Vegetables used to be considered a side dish, but most people now know eating a diet rich in a variety of fresh vegetables is more important than ever—current dietary guidelines suggest filling half your plate for meals and snacks. Vegetables make a great main dish, side, or snack any time of day, so Josie’s offers a colorful range of premium quality, USDA certified organic veggies.

organic collard greens in the field.
Organic collard greens in-the-field close up.
A tagged bunch of Josie's Organics Collards. A tagged bunch of Josie's Organics Collards.

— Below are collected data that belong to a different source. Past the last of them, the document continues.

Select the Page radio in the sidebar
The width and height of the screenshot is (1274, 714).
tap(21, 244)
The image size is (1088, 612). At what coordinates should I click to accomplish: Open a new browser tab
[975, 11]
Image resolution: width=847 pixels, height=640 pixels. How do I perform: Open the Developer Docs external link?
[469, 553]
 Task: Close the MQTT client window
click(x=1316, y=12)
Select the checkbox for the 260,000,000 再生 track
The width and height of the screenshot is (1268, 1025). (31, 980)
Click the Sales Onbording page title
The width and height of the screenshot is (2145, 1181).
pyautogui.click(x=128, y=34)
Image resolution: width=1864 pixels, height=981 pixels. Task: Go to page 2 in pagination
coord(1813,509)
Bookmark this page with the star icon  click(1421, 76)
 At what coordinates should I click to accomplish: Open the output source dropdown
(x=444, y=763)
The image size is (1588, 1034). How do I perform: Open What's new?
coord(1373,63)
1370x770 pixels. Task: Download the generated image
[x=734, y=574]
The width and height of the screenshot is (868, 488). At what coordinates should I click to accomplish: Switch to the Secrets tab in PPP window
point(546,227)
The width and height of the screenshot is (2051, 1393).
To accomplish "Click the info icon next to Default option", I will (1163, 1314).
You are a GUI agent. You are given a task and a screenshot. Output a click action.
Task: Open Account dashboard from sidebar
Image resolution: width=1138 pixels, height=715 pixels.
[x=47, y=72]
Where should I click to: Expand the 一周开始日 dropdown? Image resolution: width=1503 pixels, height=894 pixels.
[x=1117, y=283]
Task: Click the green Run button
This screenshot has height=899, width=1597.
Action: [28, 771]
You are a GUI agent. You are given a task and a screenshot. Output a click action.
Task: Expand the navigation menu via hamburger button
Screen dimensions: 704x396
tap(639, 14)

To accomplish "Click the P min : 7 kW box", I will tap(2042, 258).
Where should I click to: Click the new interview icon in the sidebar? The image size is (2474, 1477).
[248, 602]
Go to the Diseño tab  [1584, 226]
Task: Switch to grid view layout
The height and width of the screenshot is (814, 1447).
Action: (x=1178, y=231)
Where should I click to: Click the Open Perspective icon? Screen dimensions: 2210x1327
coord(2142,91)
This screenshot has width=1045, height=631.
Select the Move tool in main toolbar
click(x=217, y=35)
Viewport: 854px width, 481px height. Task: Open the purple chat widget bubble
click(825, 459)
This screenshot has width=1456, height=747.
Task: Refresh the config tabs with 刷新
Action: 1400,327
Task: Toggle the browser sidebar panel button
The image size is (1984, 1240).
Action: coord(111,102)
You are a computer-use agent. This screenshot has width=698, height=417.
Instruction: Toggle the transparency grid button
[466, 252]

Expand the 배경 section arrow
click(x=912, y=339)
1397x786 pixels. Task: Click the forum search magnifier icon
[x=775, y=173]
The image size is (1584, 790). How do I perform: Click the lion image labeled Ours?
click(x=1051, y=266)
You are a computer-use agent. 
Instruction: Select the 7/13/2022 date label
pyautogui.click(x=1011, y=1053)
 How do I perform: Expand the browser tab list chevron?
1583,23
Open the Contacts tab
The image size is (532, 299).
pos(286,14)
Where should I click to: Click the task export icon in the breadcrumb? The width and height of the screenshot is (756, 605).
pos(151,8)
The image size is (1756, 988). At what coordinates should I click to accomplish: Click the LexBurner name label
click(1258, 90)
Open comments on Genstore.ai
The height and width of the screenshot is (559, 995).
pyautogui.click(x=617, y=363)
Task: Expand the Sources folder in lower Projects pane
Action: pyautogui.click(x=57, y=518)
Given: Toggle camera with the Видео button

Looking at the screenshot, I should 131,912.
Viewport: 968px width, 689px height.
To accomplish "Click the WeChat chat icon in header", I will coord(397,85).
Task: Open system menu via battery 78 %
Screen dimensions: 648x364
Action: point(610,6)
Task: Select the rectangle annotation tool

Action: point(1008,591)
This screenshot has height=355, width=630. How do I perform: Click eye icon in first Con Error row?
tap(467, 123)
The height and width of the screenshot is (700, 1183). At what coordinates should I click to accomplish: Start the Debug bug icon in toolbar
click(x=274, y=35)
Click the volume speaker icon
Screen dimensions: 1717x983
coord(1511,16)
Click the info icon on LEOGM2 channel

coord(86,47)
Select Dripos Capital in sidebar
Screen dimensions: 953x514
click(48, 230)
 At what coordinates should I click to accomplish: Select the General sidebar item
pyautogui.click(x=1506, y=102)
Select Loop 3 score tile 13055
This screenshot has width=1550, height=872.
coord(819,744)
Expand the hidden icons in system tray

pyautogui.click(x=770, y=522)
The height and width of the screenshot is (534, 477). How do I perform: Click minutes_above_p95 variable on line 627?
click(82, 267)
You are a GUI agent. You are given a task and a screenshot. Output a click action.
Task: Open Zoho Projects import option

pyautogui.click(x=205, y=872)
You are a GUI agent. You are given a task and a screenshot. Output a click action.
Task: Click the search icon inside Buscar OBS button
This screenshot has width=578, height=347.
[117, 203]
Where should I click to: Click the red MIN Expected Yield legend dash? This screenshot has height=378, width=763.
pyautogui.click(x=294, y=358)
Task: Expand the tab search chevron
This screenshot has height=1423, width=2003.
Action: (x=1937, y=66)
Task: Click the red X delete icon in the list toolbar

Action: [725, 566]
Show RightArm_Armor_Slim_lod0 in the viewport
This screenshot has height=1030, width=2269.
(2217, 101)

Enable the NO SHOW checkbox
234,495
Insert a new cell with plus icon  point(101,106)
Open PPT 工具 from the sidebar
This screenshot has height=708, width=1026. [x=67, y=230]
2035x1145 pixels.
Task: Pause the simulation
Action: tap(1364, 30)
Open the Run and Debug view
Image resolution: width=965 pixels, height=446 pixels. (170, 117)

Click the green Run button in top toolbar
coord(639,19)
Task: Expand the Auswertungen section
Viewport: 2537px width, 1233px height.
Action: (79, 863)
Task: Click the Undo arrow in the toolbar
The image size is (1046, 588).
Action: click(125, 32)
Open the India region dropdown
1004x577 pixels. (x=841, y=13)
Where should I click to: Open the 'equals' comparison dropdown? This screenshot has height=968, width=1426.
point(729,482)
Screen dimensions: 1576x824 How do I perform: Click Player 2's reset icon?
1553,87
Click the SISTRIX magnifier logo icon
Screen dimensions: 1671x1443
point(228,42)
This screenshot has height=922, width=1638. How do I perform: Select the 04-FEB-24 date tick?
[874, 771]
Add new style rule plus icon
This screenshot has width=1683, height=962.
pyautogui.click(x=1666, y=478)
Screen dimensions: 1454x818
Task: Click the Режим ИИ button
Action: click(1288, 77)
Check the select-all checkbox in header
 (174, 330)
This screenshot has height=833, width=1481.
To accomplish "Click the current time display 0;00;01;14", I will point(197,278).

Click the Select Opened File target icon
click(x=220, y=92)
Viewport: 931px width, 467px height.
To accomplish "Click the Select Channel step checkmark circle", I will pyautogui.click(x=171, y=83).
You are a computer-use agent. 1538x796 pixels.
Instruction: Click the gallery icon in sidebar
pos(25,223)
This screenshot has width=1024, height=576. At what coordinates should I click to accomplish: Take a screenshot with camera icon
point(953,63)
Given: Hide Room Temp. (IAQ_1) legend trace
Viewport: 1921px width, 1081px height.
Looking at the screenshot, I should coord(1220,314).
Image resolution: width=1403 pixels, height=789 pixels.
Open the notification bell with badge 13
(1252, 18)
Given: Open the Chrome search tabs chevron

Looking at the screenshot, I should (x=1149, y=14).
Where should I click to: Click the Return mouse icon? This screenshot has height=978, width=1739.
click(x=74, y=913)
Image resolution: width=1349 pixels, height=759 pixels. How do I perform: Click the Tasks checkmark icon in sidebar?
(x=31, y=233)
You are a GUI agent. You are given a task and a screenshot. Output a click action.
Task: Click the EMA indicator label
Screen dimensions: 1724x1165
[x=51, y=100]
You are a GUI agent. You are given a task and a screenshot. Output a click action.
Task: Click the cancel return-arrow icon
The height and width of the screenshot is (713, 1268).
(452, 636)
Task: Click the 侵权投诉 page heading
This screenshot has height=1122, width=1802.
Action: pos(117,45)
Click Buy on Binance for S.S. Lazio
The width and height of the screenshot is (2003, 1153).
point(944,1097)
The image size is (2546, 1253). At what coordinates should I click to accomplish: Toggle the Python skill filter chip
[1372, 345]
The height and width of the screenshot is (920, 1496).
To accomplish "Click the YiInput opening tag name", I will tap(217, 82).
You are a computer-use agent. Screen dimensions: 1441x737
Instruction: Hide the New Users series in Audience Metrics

Prior to consumption, remove leaves from the core, fill sink with cold water and submerge leaves to wash. Rinse leaves in cold running water to remove any remaining soil. Pat dry to remove excess moisture or use a salad spinner.

For maximum freshness, wrap washed collards loosely in paper towels and store in the fridge in a large, sealed plastic bag or other airtight container. Fresh collard leaves can be stored for about three days. Once cooked, they can be frozen and stored for greater lengths of time.

In the store, look for dark green leaves. Collard greens should be stiff – almost like fans.

Collard greens are often prepared with other similar green leaf vegetables, such as kale, spinach and mixed greens.


Collards are a great source of vitamins, fiber and health promoting minerals.  They’re an excellent source of vitamin A, vitamin C and folate, and a good source of calcium and fiber.

Asian-glazed Collards with Peanuts


  • 2 bunches Josie’s Organics collards, washed
  • Juice of one lime
  • ⅓ cup honey
  • 2 Tablespoons canola oil
  • 2 Tablespoons rice vinegar
  • 3 Tablespoons water
  • 3 cloves garlic, finely chopped
  • 1 Thai chili or red Fresno pepper, very thinly sliced
  • Sea salt and freshly ground black pepper to taste
  • ¼ cup peanuts, roughly chopped

Serves 6

Trim the rough ends of collard stems about ¼-inch and chop stems into ¼-inch pieces. Set aside in a large bowl. Stack collard leaves on top of each other and slice down the center along the stem line. Cut leaves into 1-inch strips.

Whisk together lime juice, honey, oil, vinegar, water, garlic and sliced chili in a small mixing bowl.

Heat a large cast iron skillet or sauté pan on medium high heat. Add the liquid mixture, and let it come to a quick bubble, 2-3 minutes.

Add the collards. Tilt skillet slightly upwards with handle, allowing liquid to pool at the back of the pan. Spoon liquid over collards to coat. Repeat several times until collards are soft, yet still bright green, about 4-5 minutes.

Transfer with tongs to a platter. Sprinkle chopped peanuts on top. Add salt and pepper to taste.